Source records:
-------------------------

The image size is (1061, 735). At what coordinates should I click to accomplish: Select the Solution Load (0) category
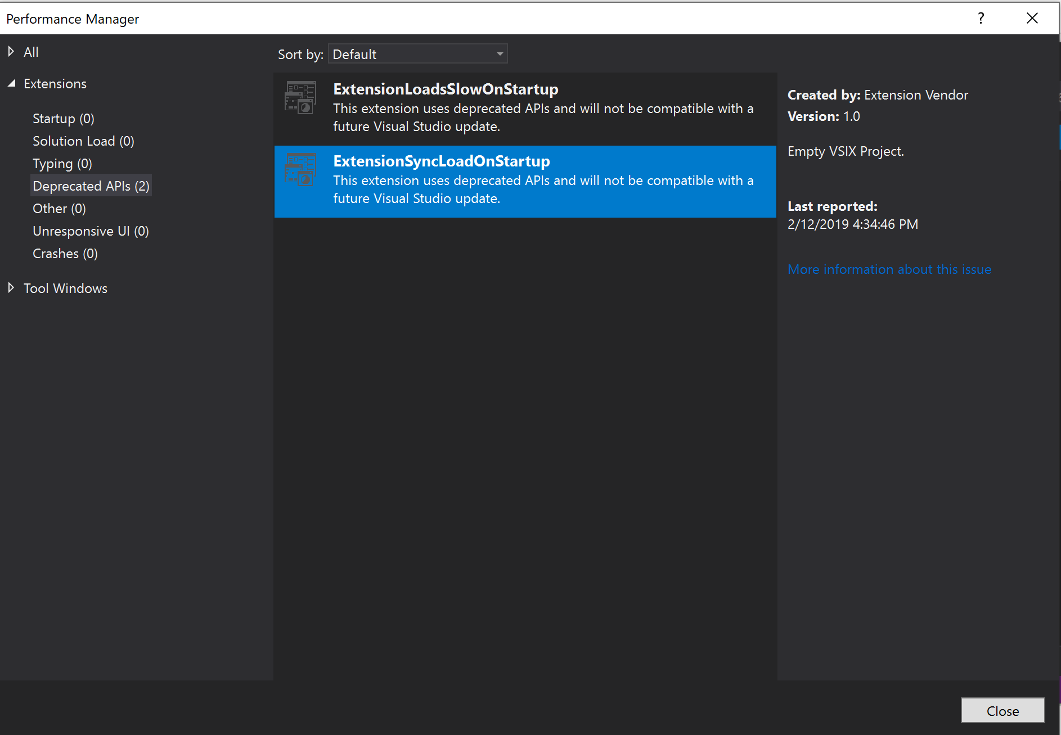[x=83, y=141]
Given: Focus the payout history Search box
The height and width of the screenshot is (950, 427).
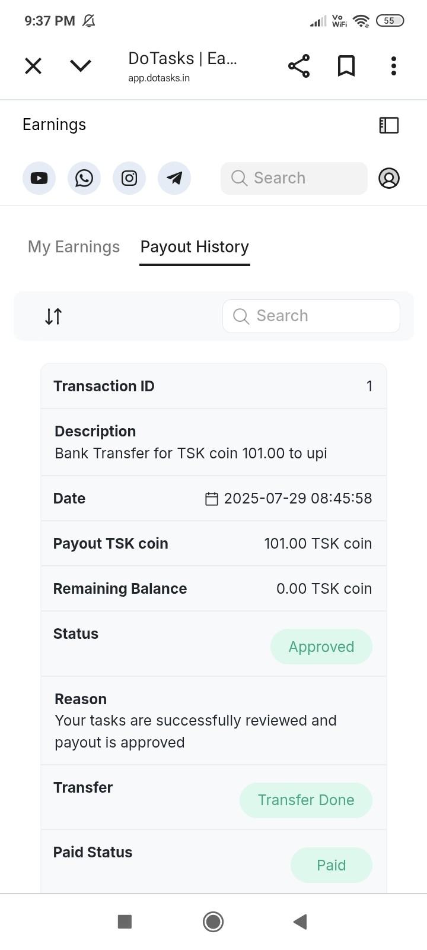Looking at the screenshot, I should [311, 316].
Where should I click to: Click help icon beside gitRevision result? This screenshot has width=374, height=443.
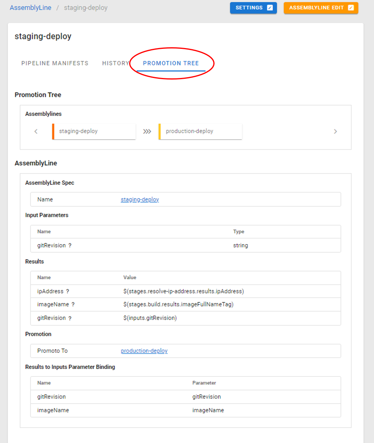click(x=70, y=318)
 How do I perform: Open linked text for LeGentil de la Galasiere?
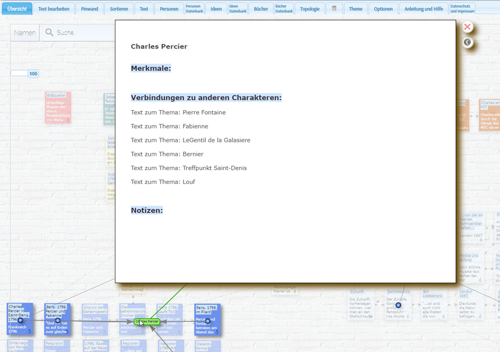(x=191, y=140)
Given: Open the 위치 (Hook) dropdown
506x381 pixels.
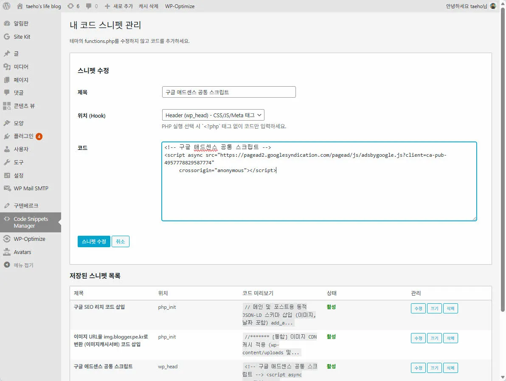Looking at the screenshot, I should (213, 115).
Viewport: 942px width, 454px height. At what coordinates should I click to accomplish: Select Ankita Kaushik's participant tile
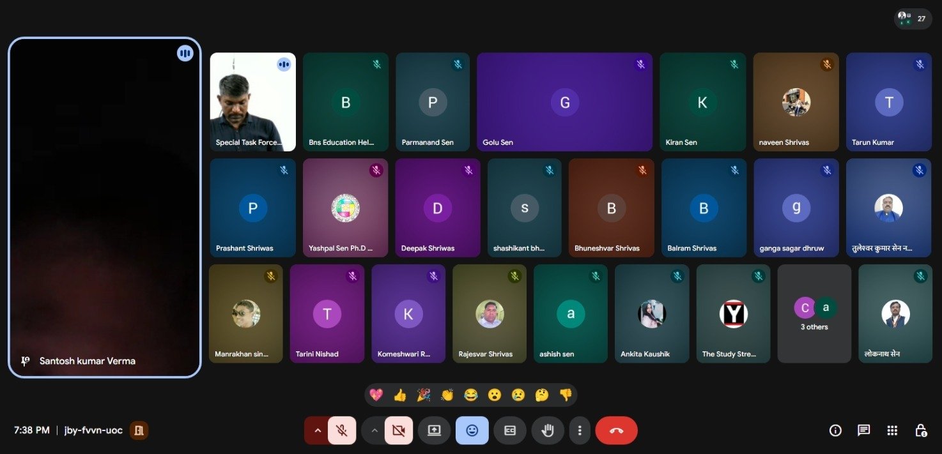pos(651,314)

-------------------------

What to work on:
Could you copy all of the entries above exactly, without the pictures?

Exercise answer:
The image size is (1061, 735). At what coordinates should I click to accomplish: Select the Solution Load (0) category
[x=83, y=141]
Given: Focus the payout history Search box
The height and width of the screenshot is (950, 427).
Looking at the screenshot, I should [311, 316].
Where should I click to: Click help icon beside gitRevision result? This screenshot has width=374, height=443.
click(x=70, y=318)
 How do I perform: Open linked text for LeGentil de la Galasiere?
(x=191, y=140)
Given: Open the 위치 (Hook) dropdown
506x381 pixels.
Looking at the screenshot, I should (213, 115).
Viewport: 942px width, 454px height. At what coordinates should I click to accomplish: Select Ankita Kaushik's participant tile
pos(651,314)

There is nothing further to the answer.